** What to produce **
Copy every line of the data below without changing anything.

** Records for locating words and elements **
┄┄┄┄┄┄┄┄┄┄

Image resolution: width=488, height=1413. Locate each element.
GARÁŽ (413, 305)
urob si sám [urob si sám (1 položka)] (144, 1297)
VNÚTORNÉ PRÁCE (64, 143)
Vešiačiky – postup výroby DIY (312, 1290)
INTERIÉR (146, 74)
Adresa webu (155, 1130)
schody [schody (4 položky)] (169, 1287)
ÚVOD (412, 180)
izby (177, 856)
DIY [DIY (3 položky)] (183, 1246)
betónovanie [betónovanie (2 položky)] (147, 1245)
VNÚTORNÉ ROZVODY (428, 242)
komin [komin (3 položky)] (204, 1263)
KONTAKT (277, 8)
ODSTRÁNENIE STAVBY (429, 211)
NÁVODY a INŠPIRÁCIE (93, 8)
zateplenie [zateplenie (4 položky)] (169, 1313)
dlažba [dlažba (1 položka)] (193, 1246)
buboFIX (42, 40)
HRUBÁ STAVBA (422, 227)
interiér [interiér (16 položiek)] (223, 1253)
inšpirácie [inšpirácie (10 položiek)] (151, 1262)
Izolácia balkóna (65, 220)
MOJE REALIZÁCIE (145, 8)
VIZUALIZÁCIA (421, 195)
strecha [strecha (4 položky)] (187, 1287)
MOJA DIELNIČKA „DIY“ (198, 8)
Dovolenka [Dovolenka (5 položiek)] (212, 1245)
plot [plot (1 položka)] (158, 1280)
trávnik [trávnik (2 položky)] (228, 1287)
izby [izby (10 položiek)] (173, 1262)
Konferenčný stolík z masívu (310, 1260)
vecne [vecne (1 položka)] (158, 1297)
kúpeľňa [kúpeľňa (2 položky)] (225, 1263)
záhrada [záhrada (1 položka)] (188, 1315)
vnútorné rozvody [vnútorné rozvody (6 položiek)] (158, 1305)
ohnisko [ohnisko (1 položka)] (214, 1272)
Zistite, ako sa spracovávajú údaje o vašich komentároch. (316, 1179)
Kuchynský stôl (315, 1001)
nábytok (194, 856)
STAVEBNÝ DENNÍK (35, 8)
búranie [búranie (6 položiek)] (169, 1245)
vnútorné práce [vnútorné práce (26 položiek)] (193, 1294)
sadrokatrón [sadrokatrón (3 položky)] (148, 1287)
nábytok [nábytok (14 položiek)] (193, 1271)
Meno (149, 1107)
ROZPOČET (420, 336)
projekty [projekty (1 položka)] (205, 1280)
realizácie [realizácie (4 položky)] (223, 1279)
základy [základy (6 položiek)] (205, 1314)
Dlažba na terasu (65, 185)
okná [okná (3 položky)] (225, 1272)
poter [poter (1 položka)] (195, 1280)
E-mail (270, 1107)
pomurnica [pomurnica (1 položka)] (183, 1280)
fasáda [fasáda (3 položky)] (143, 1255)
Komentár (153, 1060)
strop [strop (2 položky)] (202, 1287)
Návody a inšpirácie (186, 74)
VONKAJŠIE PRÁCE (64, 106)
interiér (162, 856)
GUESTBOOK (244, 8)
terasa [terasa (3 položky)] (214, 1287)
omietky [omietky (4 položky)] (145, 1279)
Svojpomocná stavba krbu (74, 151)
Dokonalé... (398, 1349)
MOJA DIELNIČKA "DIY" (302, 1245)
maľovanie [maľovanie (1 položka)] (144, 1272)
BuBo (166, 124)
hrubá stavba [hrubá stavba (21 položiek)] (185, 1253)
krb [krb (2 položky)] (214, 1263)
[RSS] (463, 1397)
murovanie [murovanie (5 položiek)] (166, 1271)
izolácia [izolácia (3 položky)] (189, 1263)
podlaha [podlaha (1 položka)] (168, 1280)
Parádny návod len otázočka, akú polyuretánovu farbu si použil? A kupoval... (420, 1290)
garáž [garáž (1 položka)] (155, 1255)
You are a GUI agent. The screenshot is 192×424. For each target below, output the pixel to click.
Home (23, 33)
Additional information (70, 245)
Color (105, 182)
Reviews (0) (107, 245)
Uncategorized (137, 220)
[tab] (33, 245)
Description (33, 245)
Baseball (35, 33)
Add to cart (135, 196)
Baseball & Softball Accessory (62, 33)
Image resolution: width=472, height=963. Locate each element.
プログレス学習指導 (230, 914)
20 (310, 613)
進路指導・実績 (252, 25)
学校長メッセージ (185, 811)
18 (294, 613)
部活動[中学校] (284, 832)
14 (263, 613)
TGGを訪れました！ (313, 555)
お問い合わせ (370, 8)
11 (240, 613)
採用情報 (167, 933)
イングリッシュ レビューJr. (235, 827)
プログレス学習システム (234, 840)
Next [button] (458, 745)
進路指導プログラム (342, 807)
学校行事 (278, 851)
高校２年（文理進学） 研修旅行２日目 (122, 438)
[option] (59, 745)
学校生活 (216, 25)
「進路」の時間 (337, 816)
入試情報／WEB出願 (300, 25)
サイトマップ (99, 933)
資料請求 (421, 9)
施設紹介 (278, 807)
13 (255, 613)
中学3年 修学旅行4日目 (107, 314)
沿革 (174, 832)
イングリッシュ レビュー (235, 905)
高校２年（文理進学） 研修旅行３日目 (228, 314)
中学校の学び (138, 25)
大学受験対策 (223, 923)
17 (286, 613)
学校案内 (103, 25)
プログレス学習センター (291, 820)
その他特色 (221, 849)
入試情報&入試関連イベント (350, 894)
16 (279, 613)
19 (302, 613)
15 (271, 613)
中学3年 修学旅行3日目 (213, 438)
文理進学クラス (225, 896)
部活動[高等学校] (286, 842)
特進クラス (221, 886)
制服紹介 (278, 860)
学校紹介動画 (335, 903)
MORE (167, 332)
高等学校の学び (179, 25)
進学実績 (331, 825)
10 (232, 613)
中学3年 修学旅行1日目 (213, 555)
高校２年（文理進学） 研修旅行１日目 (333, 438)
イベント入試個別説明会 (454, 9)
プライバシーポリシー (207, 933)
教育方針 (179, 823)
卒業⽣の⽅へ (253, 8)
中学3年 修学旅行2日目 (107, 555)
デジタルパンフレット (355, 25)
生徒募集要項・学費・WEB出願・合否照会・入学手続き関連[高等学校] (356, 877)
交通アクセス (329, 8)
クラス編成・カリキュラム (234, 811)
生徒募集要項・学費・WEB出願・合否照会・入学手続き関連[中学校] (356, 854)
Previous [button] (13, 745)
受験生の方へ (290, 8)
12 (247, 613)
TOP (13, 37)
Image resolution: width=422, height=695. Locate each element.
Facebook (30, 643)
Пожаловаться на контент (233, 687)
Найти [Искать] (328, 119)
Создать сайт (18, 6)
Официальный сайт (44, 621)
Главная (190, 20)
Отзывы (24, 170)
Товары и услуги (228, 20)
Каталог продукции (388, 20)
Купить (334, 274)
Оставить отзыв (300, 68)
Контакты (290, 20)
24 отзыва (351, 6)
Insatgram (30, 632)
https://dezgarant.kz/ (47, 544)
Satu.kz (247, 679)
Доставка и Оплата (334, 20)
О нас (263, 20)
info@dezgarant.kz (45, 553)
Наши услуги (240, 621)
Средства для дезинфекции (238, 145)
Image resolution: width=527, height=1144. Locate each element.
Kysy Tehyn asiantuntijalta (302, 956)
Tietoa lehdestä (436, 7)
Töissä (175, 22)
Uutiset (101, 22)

┄┄┄┄┄┄┄┄┄┄

** Full solution **
Image resolution: width=488, height=1413. Locate each element.
GARÁŽ (413, 305)
urob si sám [urob si sám (1 položka)] (144, 1297)
VNÚTORNÉ PRÁCE (64, 143)
Vešiačiky – postup výroby DIY (312, 1290)
INTERIÉR (146, 74)
Adresa webu (155, 1130)
schody [schody (4 položky)] (169, 1287)
ÚVOD (412, 180)
izby (177, 856)
DIY [DIY (3 položky)] (183, 1246)
betónovanie [betónovanie (2 položky)] (147, 1245)
VNÚTORNÉ ROZVODY (428, 242)
komin [komin (3 položky)] (204, 1263)
KONTAKT (277, 8)
ODSTRÁNENIE STAVBY (429, 211)
NÁVODY a INŠPIRÁCIE (93, 8)
zateplenie [zateplenie (4 položky)] (169, 1313)
dlažba [dlažba (1 položka)] (193, 1246)
buboFIX (42, 40)
HRUBÁ STAVBA (422, 227)
interiér [interiér (16 položiek)] (223, 1253)
inšpirácie [inšpirácie (10 položiek)] (151, 1262)
Izolácia balkóna (65, 220)
MOJE REALIZÁCIE (145, 8)
VIZUALIZÁCIA (421, 195)
strecha [strecha (4 položky)] (187, 1287)
MOJA DIELNIČKA „DIY“ (198, 8)
Dovolenka [Dovolenka (5 položiek)] (212, 1245)
plot [plot (1 položka)] (158, 1280)
trávnik [trávnik (2 položky)] (228, 1287)
izby [izby (10 položiek)] (173, 1262)
Konferenčný stolík z masívu (310, 1260)
vecne [vecne (1 položka)] (158, 1297)
kúpeľňa [kúpeľňa (2 položky)] (225, 1263)
záhrada [záhrada (1 položka)] (188, 1315)
vnútorné rozvody [vnútorné rozvody (6 položiek)] (158, 1305)
ohnisko [ohnisko (1 položka)] (214, 1272)
Zistite, ako sa spracovávajú údaje o vašich komentároch. (316, 1179)
Kuchynský stôl (315, 1001)
nábytok (194, 856)
STAVEBNÝ DENNÍK (35, 8)
búranie [búranie (6 položiek)] (169, 1245)
vnútorné práce [vnútorné práce (26 položiek)] (193, 1294)
sadrokatrón [sadrokatrón (3 položky)] (148, 1287)
nábytok [nábytok (14 položiek)] (193, 1271)
Meno (149, 1107)
ROZPOČET (420, 336)
projekty [projekty (1 položka)] (205, 1280)
realizácie [realizácie (4 položky)] (223, 1279)
základy [základy (6 položiek)] (205, 1314)
Dlažba na terasu (65, 185)
okná [okná (3 položky)] (225, 1272)
poter [poter (1 položka)] (195, 1280)
E-mail (270, 1107)
pomurnica [pomurnica (1 položka)] (183, 1280)
fasáda [fasáda (3 položky)] (143, 1255)
Komentár (153, 1060)
strop [strop (2 položky)] (202, 1287)
Návody a inšpirácie (186, 74)
VONKAJŠIE PRÁCE (64, 106)
interiér (162, 856)
GUESTBOOK (244, 8)
terasa [terasa (3 položky)] (214, 1287)
omietky [omietky (4 položky)] (145, 1279)
Svojpomocná stavba krbu (74, 151)
Dokonalé... (398, 1349)
MOJA DIELNIČKA "DIY" (302, 1245)
maľovanie [maľovanie (1 položka)] (144, 1272)
BuBo (166, 124)
hrubá stavba [hrubá stavba (21 položiek)] (185, 1253)
krb [krb (2 položky)] (214, 1263)
[RSS] (463, 1397)
murovanie [murovanie (5 položiek)] (166, 1271)
izolácia [izolácia (3 položky)] (189, 1263)
podlaha [podlaha (1 položka)] (168, 1280)
Parádny návod len otázočka, akú polyuretánovu farbu si použil? A kupoval... (420, 1290)
garáž [garáž (1 položka)] (155, 1255)
You are a GUI agent. The screenshot is 192×424. For each target below, output the pixel to click.
Home (23, 33)
Additional information (70, 245)
Color (105, 182)
Reviews (0) (107, 245)
Uncategorized (137, 220)
[tab] (33, 245)
Description (33, 245)
Baseball (35, 33)
Add to cart (135, 196)
Baseball & Softball Accessory (62, 33)
Image resolution: width=472, height=963. Locate each element.
プログレス学習指導 (230, 914)
20 (310, 613)
進路指導・実績 (252, 25)
学校長メッセージ (185, 811)
18 (294, 613)
部活動[中学校] (284, 832)
14 (263, 613)
TGGを訪れました！ (313, 555)
お問い合わせ (370, 8)
11 (240, 613)
採用情報 (167, 933)
イングリッシュ レビューJr. (235, 827)
プログレス学習システム (234, 840)
Next [button] (458, 745)
進路指導プログラム (342, 807)
学校行事 (278, 851)
高校２年（文理進学） 研修旅行２日目 (122, 438)
[option] (59, 745)
学校生活 (216, 25)
「進路」の時間 (337, 816)
入試情報／WEB出願 (300, 25)
サイトマップ (99, 933)
資料請求 (421, 9)
施設紹介 (278, 807)
13 (255, 613)
中学3年 修学旅行4日目 (107, 314)
沿革 (174, 832)
イングリッシュ レビュー (235, 905)
高校２年（文理進学） 研修旅行３日目 (228, 314)
中学校の学び (138, 25)
大学受験対策 (223, 923)
17 (286, 613)
学校案内 (103, 25)
プログレス学習センター (291, 820)
その他特色 (221, 849)
入試情報&入試関連イベント (350, 894)
16 (279, 613)
19 (302, 613)
15 (271, 613)
中学3年 修学旅行3日目 (213, 438)
文理進学クラス (225, 896)
部活動[高等学校] (286, 842)
特進クラス (221, 886)
制服紹介 (278, 860)
学校紹介動画 (335, 903)
MORE (167, 332)
高等学校の学び (179, 25)
進学実績 (331, 825)
10 (232, 613)
中学3年 修学旅行1日目 (213, 555)
高校２年（文理進学） 研修旅行１日目 (333, 438)
イベント入試個別説明会 (454, 9)
プライバシーポリシー (207, 933)
教育方針 (179, 823)
卒業⽣の⽅へ (253, 8)
中学3年 修学旅行2日目 (107, 555)
デジタルパンフレット (355, 25)
生徒募集要項・学費・WEB出願・合否照会・入学手続き関連[高等学校] (356, 877)
交通アクセス (329, 8)
クラス編成・カリキュラム (234, 811)
生徒募集要項・学費・WEB出願・合否照会・入学手続き関連[中学校] (356, 854)
Previous [button] (13, 745)
受験生の方へ (290, 8)
12 (247, 613)
TOP (13, 37)
Image resolution: width=422, height=695. Locate each element.
Facebook (30, 643)
Пожаловаться на контент (233, 687)
Найти [Искать] (328, 119)
Создать сайт (18, 6)
Официальный сайт (44, 621)
Главная (190, 20)
Отзывы (24, 170)
Товары и услуги (228, 20)
Каталог продукции (388, 20)
Купить (334, 274)
Оставить отзыв (300, 68)
Контакты (290, 20)
24 отзыва (351, 6)
Insatgram (30, 632)
https://dezgarant.kz/ (47, 544)
Satu.kz (247, 679)
Доставка и Оплата (334, 20)
О нас (263, 20)
info@dezgarant.kz (45, 553)
Наши услуги (240, 621)
Средства для дезинфекции (238, 145)
Image resolution: width=527, height=1144. Locate each element.
Kysy Tehyn asiantuntijalta (302, 956)
Tietoa lehdestä (436, 7)
Töissä (175, 22)
Uutiset (101, 22)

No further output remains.